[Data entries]
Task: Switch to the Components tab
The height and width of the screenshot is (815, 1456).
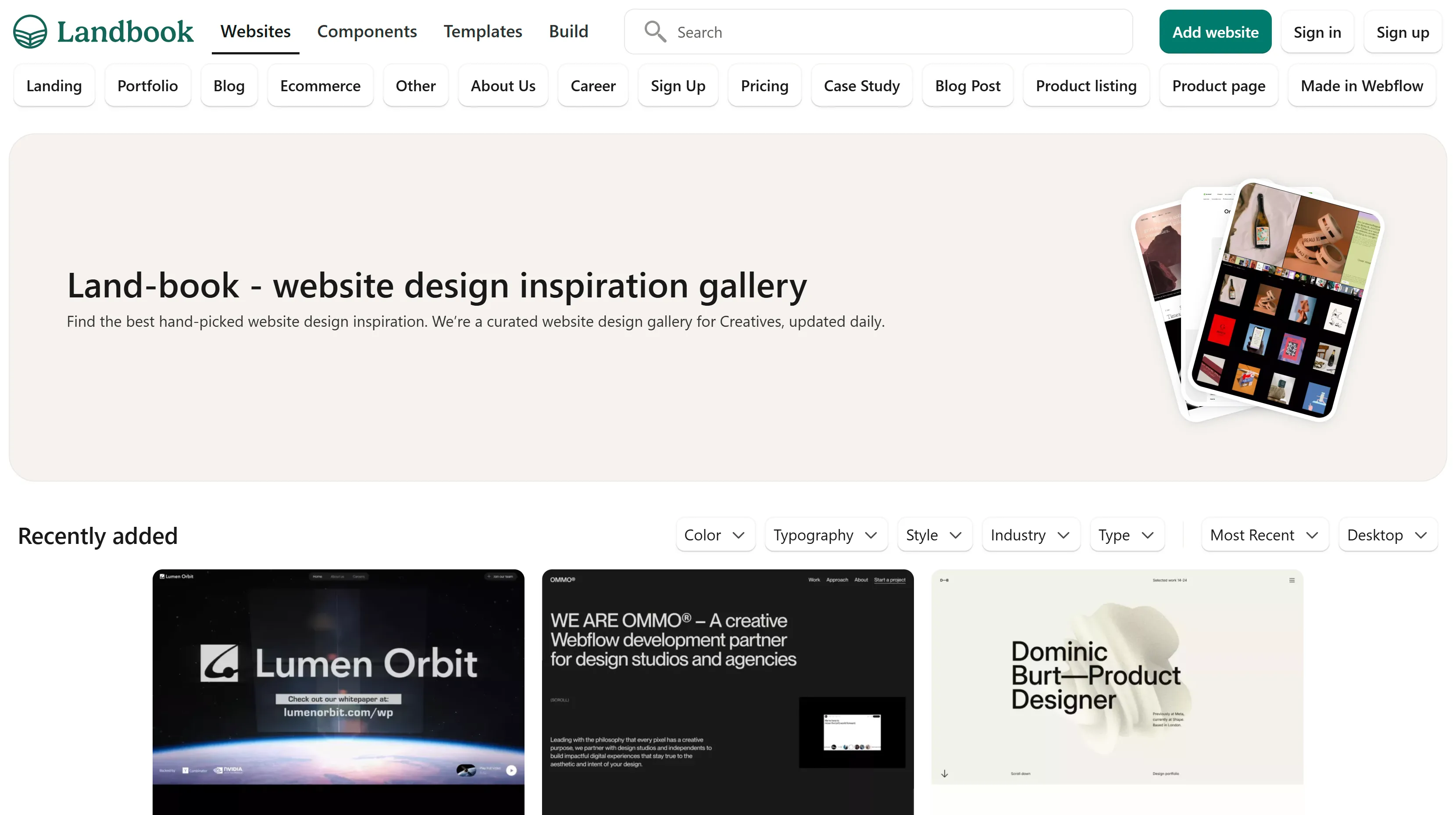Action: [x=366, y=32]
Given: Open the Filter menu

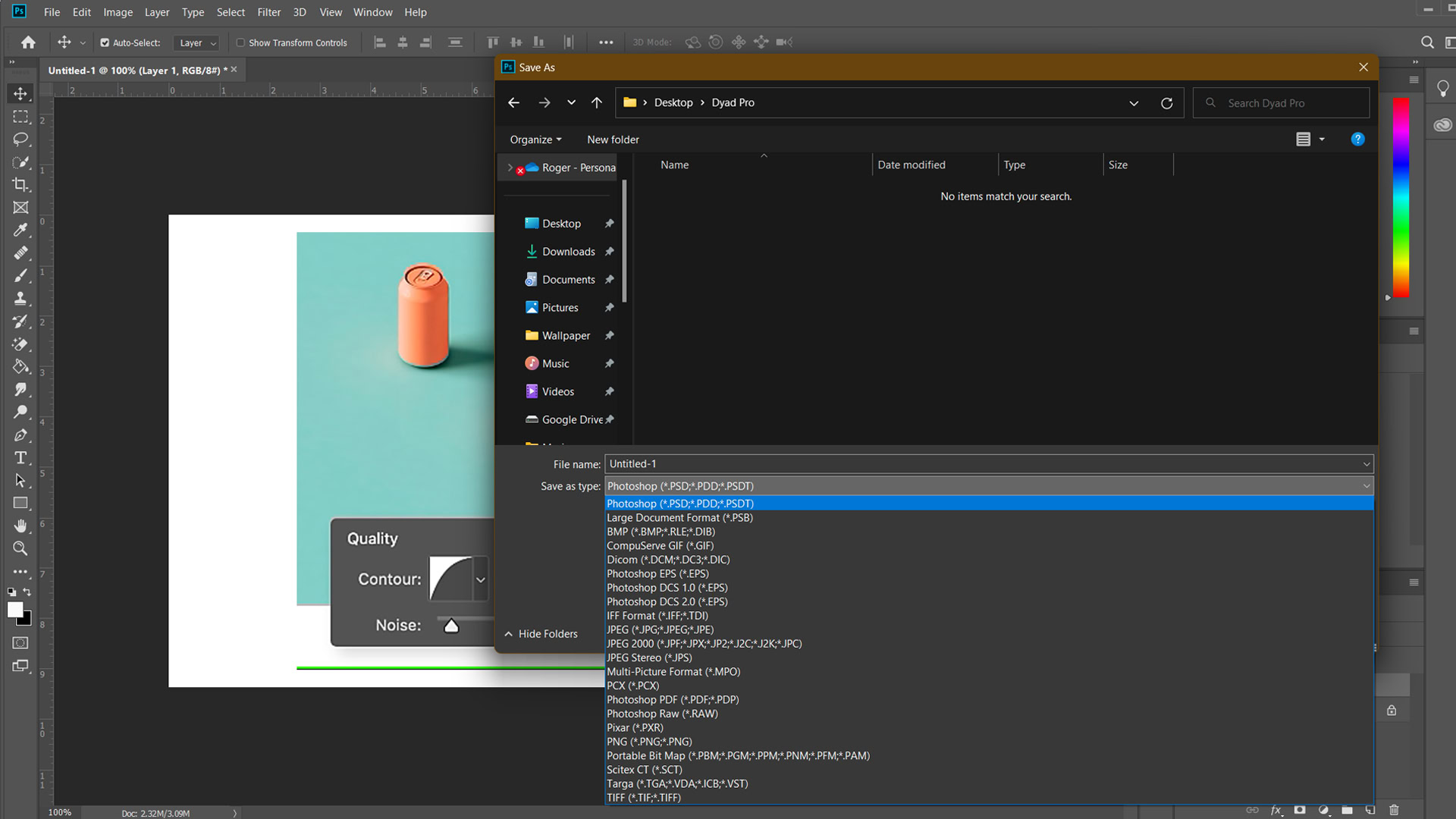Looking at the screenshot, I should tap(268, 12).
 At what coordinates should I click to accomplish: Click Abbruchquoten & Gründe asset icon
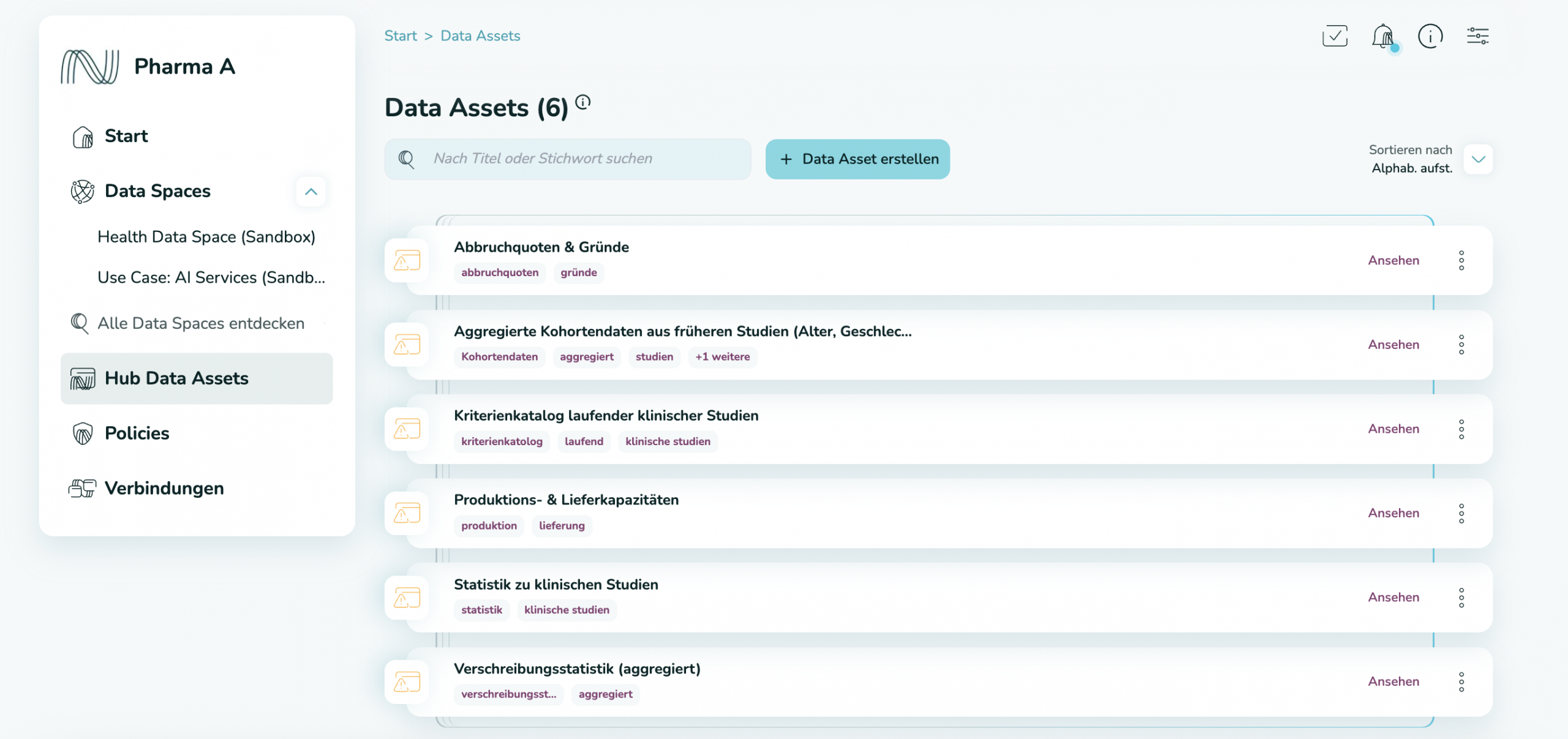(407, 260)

Instructions for the task: Give back the data exactly. Pictures stay out.

Expected output:
Task: Switch to the Components tab
The height and width of the screenshot is (815, 1456).
Action: [x=366, y=32]
Given: Open the Filter menu

Looking at the screenshot, I should tap(268, 12).
 At what coordinates should I click to accomplish: Click Abbruchquoten & Gründe asset icon
(407, 260)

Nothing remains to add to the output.